INPUT FOR THIS TASK START
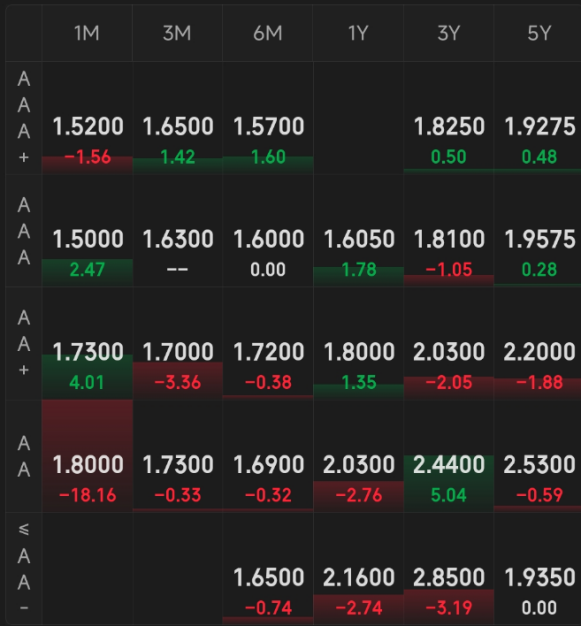Click the AA 3Y cell showing 2.4400
The height and width of the screenshot is (626, 581).
[x=448, y=456]
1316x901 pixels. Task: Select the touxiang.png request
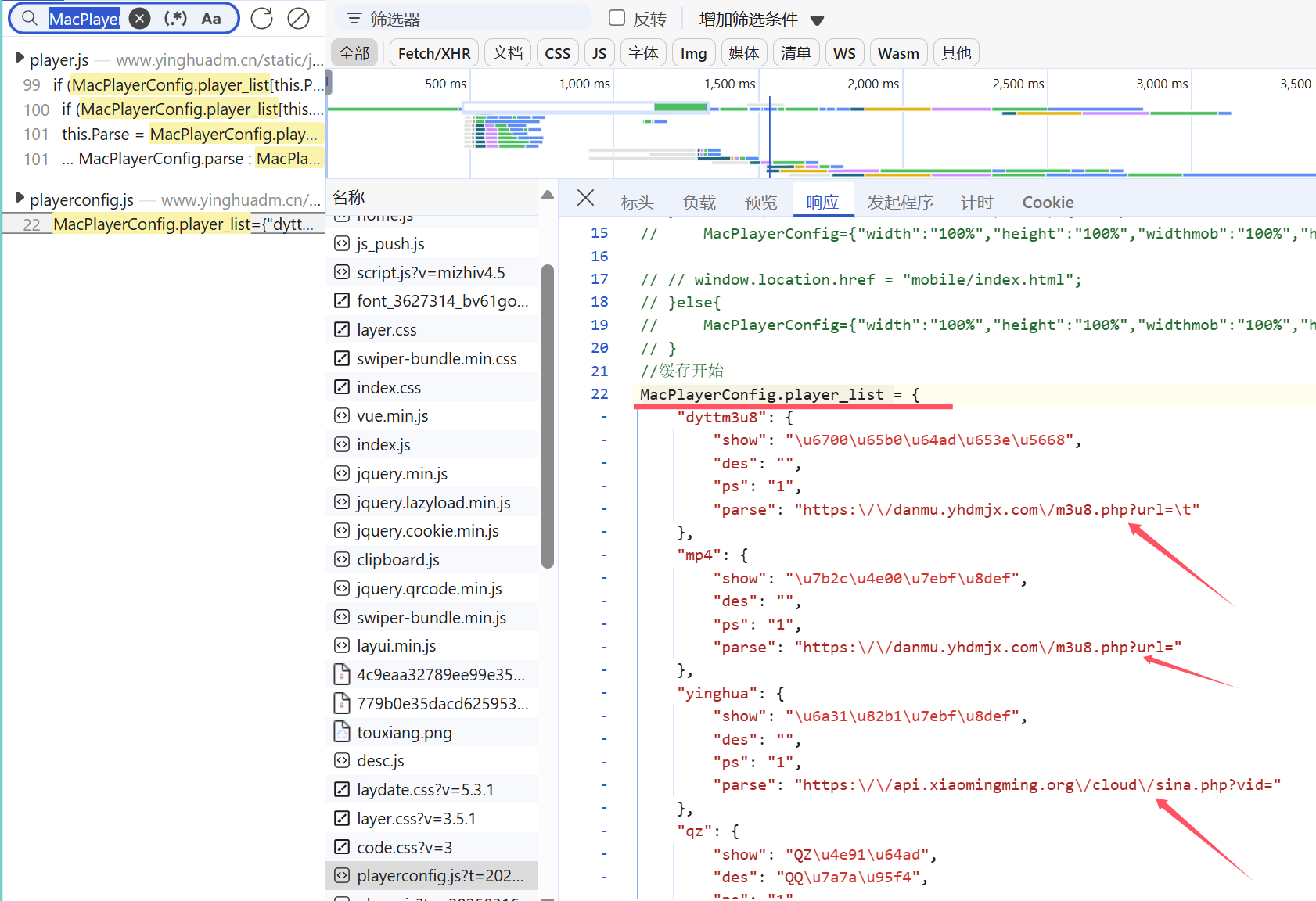[x=404, y=733]
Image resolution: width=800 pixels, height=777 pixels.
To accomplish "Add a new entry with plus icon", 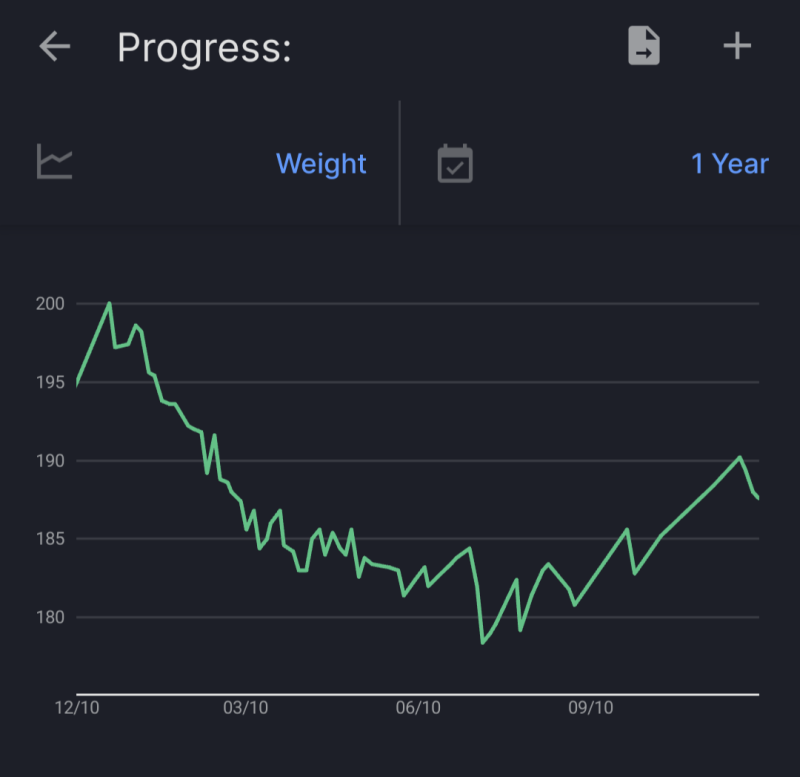I will pos(737,46).
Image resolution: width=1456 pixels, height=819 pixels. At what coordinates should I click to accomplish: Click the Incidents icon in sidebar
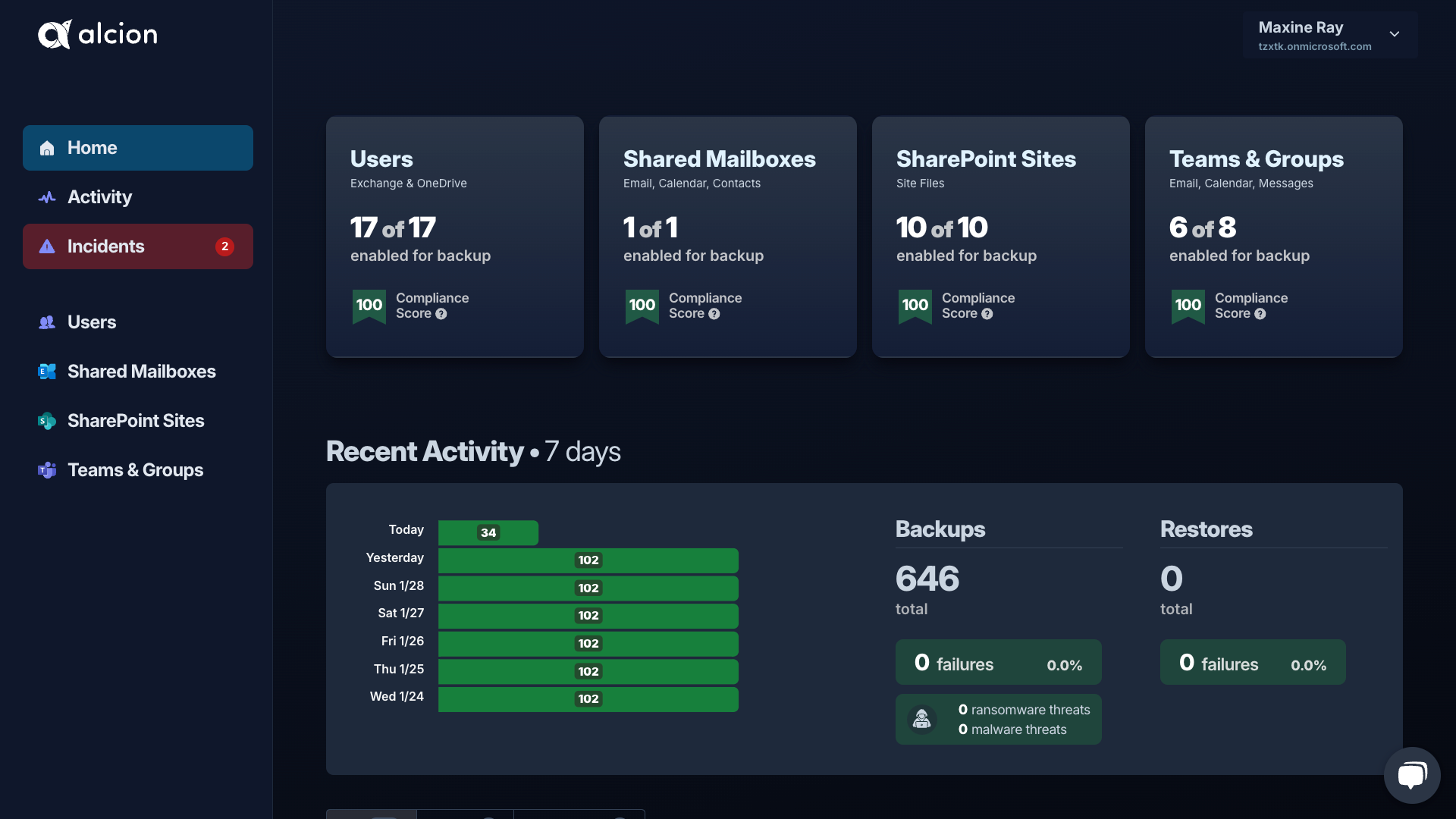47,246
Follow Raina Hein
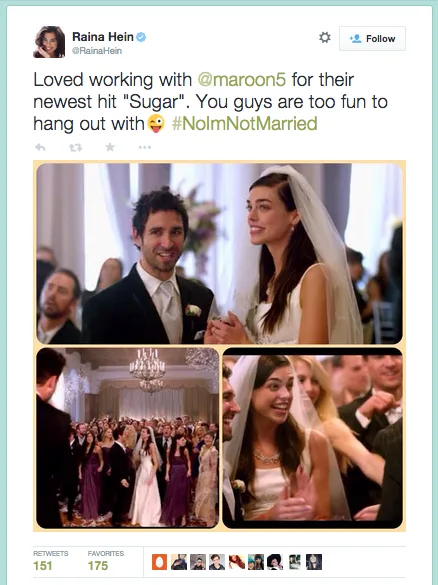The height and width of the screenshot is (585, 438). [372, 38]
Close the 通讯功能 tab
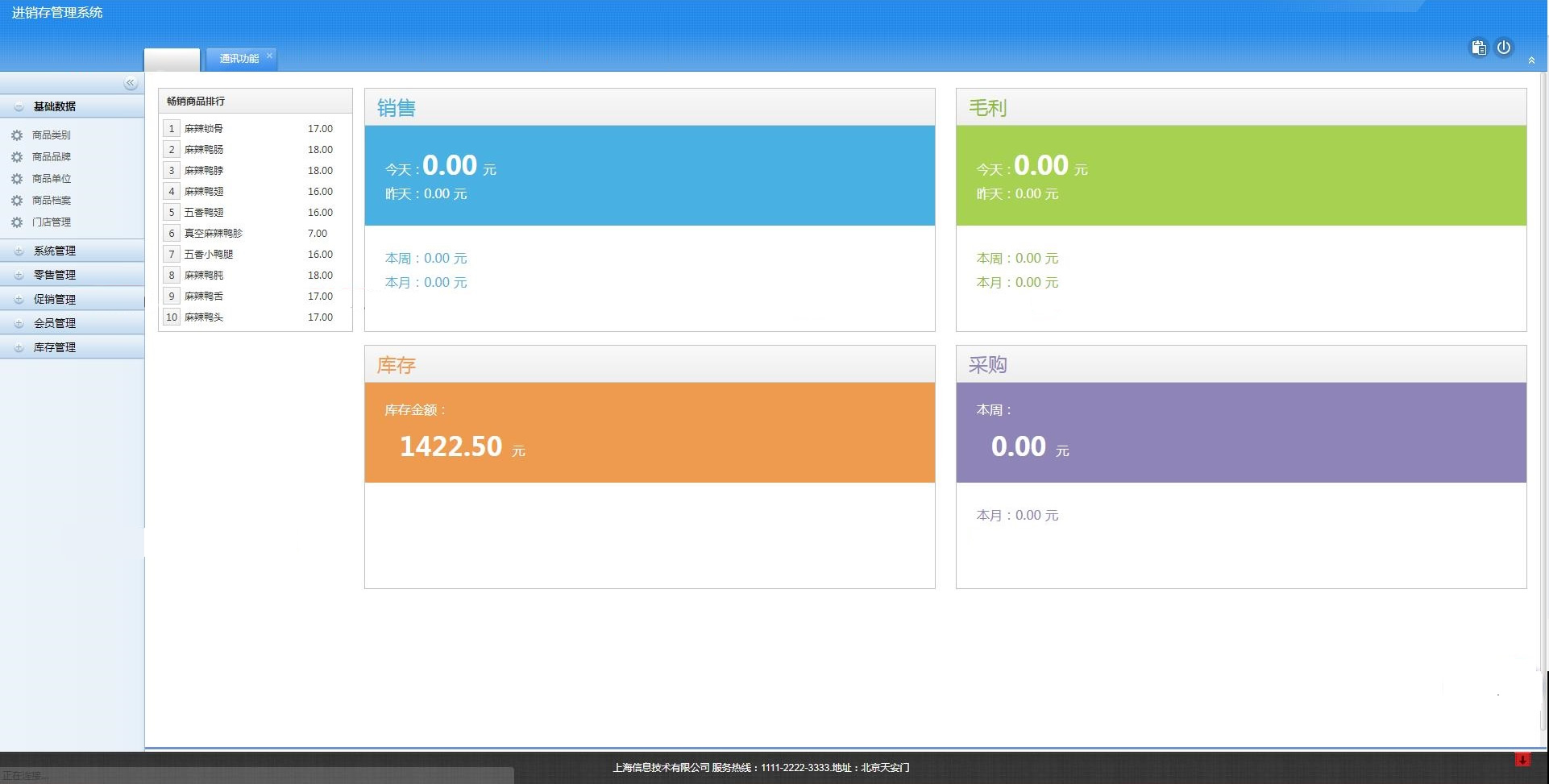Viewport: 1549px width, 784px height. click(x=269, y=55)
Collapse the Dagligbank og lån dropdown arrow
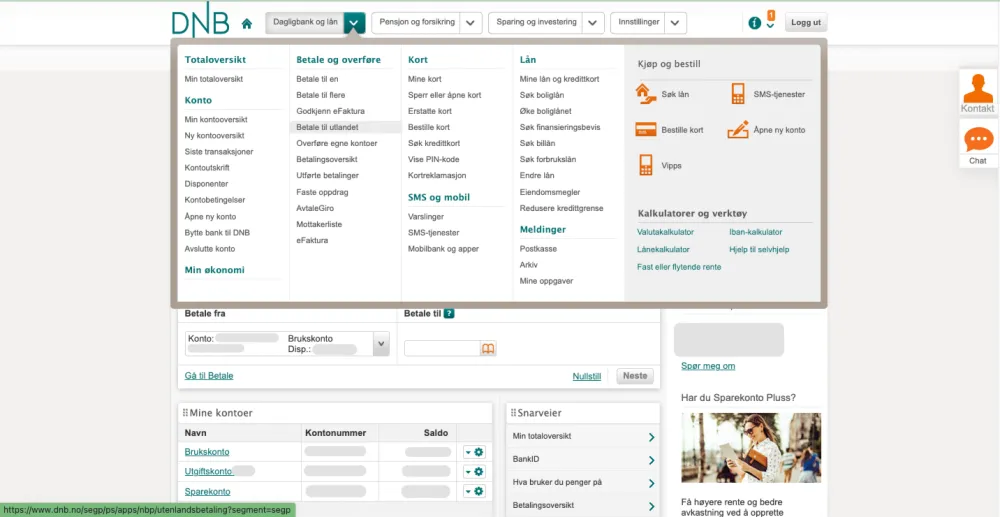1000x517 pixels. 354,23
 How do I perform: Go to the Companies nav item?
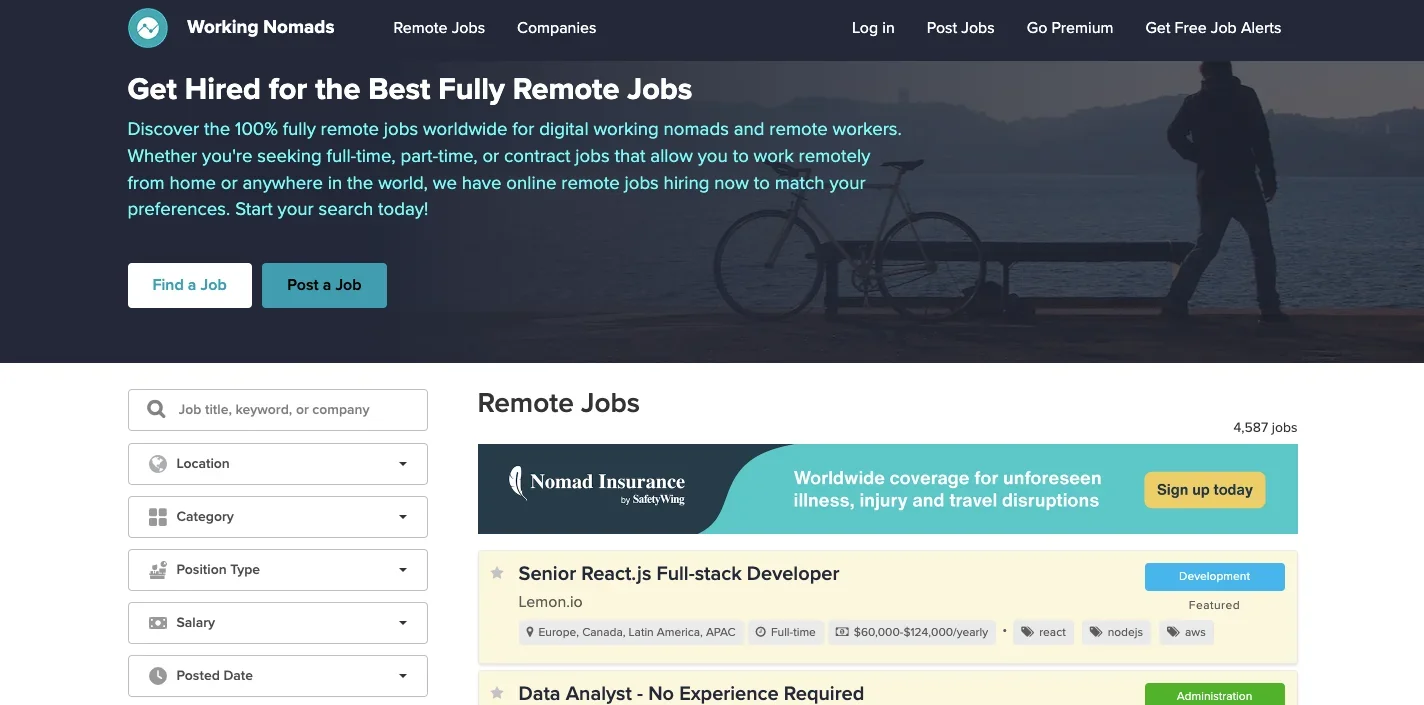(556, 28)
INPUT FOR THIS TASK END
=== TASK INSTRUCTIONS ===
Beginning with the line that contains "Image resolution: width=1456" and ending with the last line of the data, transcribe each line exactly; pictures stay out.

=== ANSWER ===
Image resolution: width=1456 pixels, height=819 pixels. At what coordinates should I click to accomplish: Click the Incidents icon in sidebar
47,246
Follow Raina Hein
The height and width of the screenshot is (585, 438). [372, 38]
Close the 通讯功能 tab
Viewport: 1549px width, 784px height. click(x=269, y=55)
Collapse the Dagligbank og lån dropdown arrow
1000x517 pixels. 354,23
 How do I perform: Go to the Companies nav item?
(556, 28)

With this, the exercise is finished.